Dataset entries

• • • • •

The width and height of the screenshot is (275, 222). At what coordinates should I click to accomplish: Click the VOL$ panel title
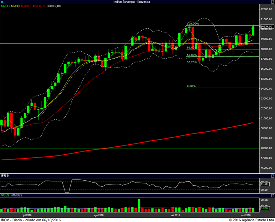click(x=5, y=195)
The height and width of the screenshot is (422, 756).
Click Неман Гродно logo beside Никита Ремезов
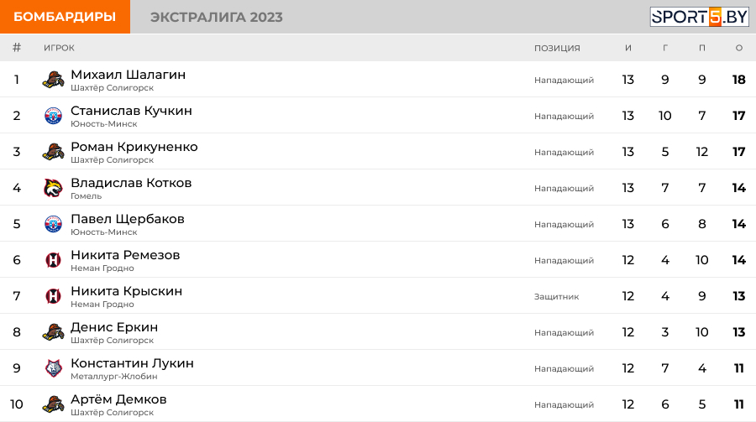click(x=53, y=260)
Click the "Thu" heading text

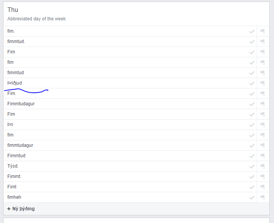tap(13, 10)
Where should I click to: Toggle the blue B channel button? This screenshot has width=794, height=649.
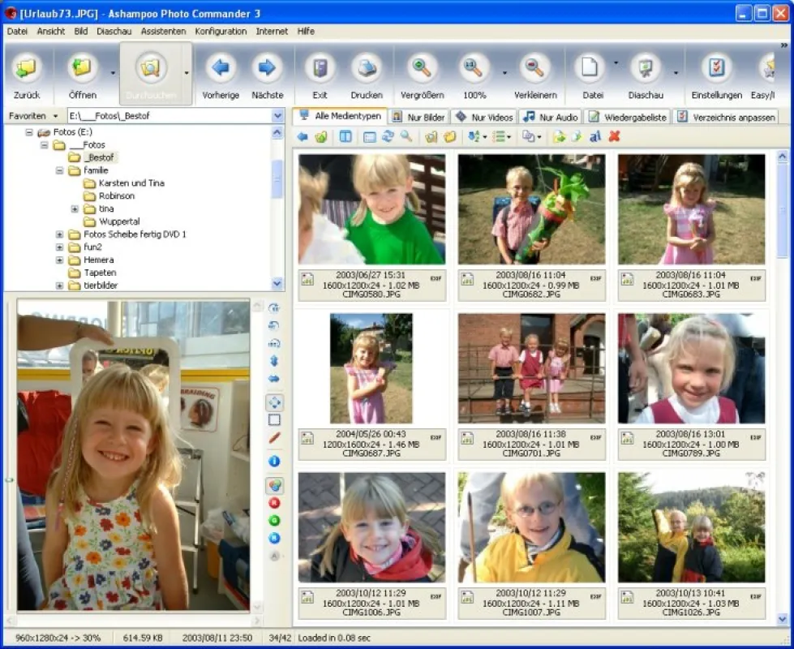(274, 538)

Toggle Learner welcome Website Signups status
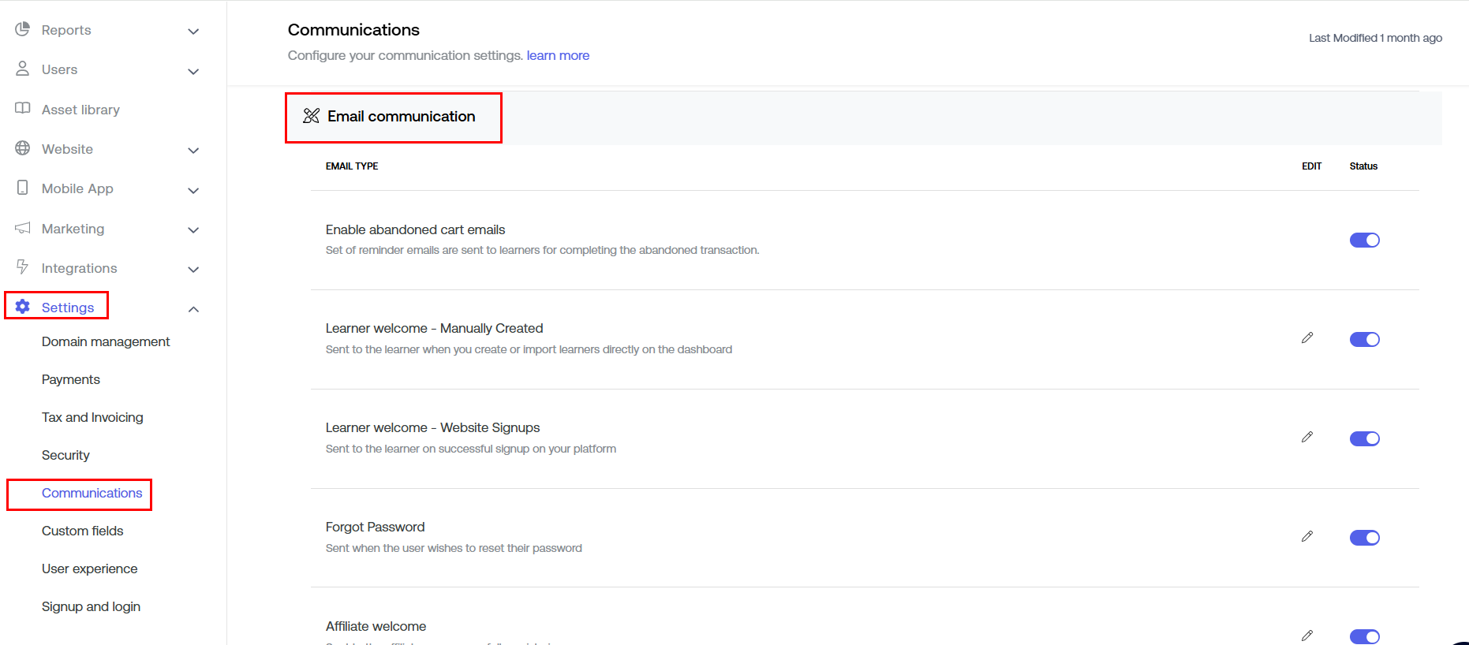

• • • • •

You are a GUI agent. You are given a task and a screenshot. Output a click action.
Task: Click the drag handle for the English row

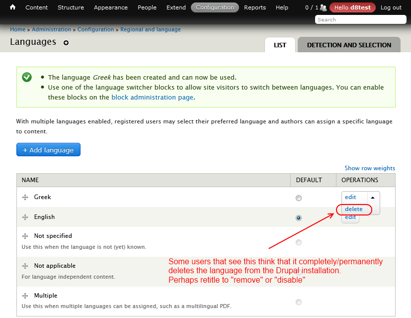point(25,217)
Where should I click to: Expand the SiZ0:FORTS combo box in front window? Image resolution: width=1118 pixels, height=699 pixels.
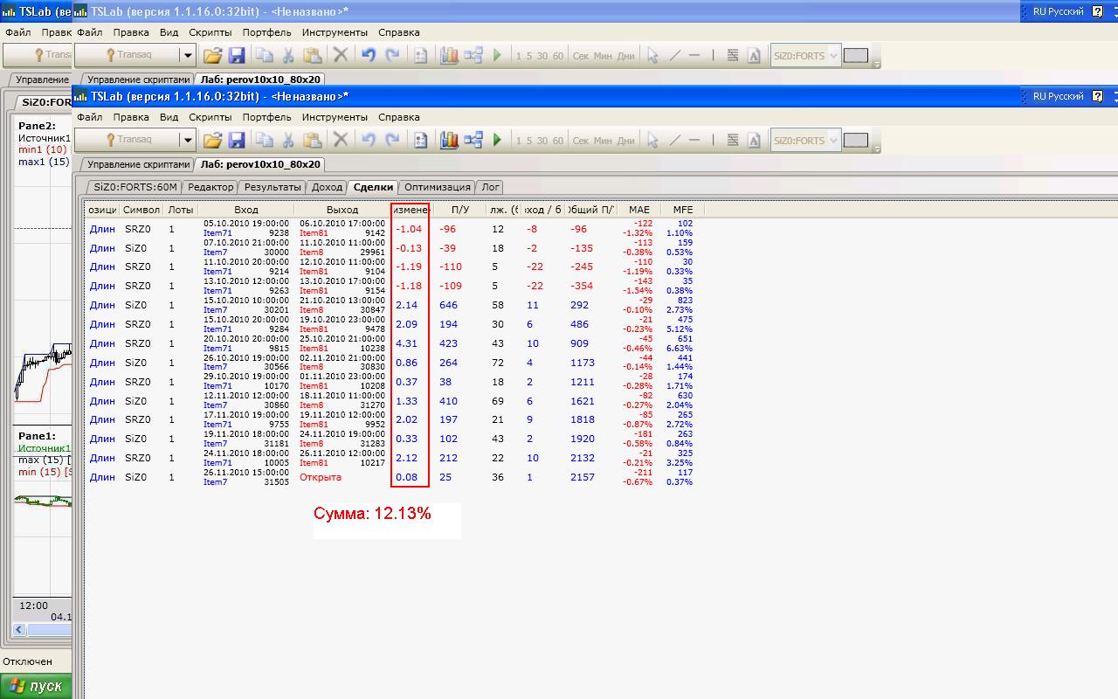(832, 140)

• • • • •

● **INSTRUCTIONS FOR THE TASK**:
Output exactly the lines above, from the line with "The height and" to the line with "Toggle Learner welcome Website Signups status", both included; skip the pictures.

● **RESPONSE BOX**:
The height and width of the screenshot is (422, 756).
Click Неман Гродно logo beside Никита Ремезов
click(x=53, y=260)
Click the "Thu" heading text

tap(13, 10)
Where should I click to: Toggle the blue B channel button? This screenshot has width=794, height=649.
(274, 538)

Toggle Learner welcome Website Signups status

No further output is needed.